## What is needed
Starting at the line that contains "매치메이커 모드의 Network Manager HUD (81, 253)" and ending at the line that contains "멀티플레이어 고수준 API (63, 301)", the lines below are to be given again exactly, with nothing added.

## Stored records
Content starts

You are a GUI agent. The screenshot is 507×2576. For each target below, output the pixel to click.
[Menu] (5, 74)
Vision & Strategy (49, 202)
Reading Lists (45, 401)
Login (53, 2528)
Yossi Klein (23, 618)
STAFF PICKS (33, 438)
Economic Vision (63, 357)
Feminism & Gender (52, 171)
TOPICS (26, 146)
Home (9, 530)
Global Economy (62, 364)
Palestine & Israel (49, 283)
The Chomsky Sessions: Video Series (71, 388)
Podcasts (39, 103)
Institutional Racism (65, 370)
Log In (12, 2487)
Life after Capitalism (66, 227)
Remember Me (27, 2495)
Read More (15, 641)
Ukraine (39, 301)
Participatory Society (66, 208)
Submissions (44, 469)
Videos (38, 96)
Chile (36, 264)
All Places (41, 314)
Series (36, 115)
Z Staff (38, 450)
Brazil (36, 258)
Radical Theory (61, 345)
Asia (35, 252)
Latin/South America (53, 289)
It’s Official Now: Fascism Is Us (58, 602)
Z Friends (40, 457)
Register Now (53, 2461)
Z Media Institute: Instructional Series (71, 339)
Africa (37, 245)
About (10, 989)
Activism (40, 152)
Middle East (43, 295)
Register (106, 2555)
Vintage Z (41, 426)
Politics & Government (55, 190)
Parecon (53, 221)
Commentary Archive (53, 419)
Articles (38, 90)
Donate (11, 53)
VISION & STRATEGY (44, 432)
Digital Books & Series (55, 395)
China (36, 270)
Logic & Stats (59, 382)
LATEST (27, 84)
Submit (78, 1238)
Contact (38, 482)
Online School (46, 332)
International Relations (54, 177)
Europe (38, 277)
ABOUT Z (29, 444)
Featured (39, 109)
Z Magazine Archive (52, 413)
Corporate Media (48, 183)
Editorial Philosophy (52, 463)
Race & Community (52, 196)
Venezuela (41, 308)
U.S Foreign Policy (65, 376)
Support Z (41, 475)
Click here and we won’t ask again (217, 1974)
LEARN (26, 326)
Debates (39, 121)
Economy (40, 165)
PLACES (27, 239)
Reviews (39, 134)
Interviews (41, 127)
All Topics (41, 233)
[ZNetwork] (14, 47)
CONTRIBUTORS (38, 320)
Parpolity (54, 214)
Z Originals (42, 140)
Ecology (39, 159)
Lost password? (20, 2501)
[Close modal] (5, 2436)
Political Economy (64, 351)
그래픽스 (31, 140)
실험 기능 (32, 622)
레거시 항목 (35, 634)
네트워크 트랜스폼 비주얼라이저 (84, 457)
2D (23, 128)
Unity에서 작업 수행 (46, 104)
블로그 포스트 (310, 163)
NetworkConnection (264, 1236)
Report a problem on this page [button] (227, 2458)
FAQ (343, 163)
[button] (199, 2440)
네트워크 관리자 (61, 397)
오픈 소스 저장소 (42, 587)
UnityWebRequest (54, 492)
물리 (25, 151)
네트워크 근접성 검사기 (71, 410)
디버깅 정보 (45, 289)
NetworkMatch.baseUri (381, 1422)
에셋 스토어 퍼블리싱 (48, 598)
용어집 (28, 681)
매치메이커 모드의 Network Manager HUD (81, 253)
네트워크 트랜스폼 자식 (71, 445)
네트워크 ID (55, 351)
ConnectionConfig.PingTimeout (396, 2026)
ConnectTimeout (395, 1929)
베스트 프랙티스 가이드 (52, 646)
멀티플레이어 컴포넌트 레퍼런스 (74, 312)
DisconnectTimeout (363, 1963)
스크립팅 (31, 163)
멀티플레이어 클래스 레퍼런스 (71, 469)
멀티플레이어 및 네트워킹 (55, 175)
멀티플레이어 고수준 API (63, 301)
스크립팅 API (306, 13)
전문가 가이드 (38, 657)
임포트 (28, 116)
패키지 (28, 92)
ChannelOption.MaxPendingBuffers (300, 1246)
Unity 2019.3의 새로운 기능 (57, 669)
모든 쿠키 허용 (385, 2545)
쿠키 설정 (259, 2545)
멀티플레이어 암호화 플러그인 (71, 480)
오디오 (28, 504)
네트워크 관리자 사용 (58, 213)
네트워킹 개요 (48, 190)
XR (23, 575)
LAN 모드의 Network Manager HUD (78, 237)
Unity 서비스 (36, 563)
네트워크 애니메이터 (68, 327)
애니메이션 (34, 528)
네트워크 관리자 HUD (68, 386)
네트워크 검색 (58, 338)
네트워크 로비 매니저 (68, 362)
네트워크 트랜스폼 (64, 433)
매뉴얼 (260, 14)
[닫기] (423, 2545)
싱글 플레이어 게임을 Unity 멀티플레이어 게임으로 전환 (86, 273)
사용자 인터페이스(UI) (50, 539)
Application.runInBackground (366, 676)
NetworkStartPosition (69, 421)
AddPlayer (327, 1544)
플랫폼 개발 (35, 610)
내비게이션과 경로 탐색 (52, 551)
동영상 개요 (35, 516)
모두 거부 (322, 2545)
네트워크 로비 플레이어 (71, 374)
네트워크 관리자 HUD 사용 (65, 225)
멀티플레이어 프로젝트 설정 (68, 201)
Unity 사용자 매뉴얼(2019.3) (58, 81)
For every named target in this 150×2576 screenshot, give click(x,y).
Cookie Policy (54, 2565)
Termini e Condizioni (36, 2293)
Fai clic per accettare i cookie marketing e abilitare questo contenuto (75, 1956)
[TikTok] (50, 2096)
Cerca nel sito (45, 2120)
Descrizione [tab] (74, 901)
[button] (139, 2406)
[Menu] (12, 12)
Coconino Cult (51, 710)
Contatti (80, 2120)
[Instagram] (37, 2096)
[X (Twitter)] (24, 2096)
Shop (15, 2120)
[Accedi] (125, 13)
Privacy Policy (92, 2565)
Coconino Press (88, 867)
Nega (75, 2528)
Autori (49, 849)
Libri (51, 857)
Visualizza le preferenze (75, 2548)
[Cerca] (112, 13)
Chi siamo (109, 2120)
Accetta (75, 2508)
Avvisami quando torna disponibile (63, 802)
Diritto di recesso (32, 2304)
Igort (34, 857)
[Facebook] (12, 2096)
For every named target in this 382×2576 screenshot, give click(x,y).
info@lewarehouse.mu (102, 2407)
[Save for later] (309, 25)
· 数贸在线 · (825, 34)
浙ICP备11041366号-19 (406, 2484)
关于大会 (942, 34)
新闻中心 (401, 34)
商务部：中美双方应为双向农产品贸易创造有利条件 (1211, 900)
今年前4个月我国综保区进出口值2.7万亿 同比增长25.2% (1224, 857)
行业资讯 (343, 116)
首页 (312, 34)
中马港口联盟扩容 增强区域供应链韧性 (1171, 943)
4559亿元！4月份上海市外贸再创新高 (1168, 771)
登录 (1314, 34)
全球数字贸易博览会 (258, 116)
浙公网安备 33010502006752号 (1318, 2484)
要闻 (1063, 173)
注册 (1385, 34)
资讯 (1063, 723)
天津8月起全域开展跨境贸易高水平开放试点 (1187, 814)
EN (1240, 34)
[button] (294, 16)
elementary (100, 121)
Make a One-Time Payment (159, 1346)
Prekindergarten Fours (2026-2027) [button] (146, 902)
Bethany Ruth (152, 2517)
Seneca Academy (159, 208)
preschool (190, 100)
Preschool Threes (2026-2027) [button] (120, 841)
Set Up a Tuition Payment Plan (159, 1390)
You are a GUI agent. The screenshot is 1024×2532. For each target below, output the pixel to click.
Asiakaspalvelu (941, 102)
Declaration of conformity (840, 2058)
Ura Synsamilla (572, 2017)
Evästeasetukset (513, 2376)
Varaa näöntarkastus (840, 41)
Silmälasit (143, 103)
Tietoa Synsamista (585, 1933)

Content ends

## Reply
매치메이커 모드의 Network Manager HUD (81, 253)
네트워크 트랜스폼 자식 (71, 445)
네트워크 ID (55, 351)
ConnectionConfig.PingTimeout (396, 2026)
ConnectTimeout (395, 1929)
베스트 프랙티스 가이드 (52, 646)
멀티플레이어 컴포넌트 레퍼런스 (74, 312)
DisconnectTimeout (363, 1963)
스크립팅 (31, 163)
멀티플레이어 클래스 레퍼런스 (71, 469)
멀티플레이어 및 네트워킹 (55, 175)
멀티플레이어 고수준 API (63, 301)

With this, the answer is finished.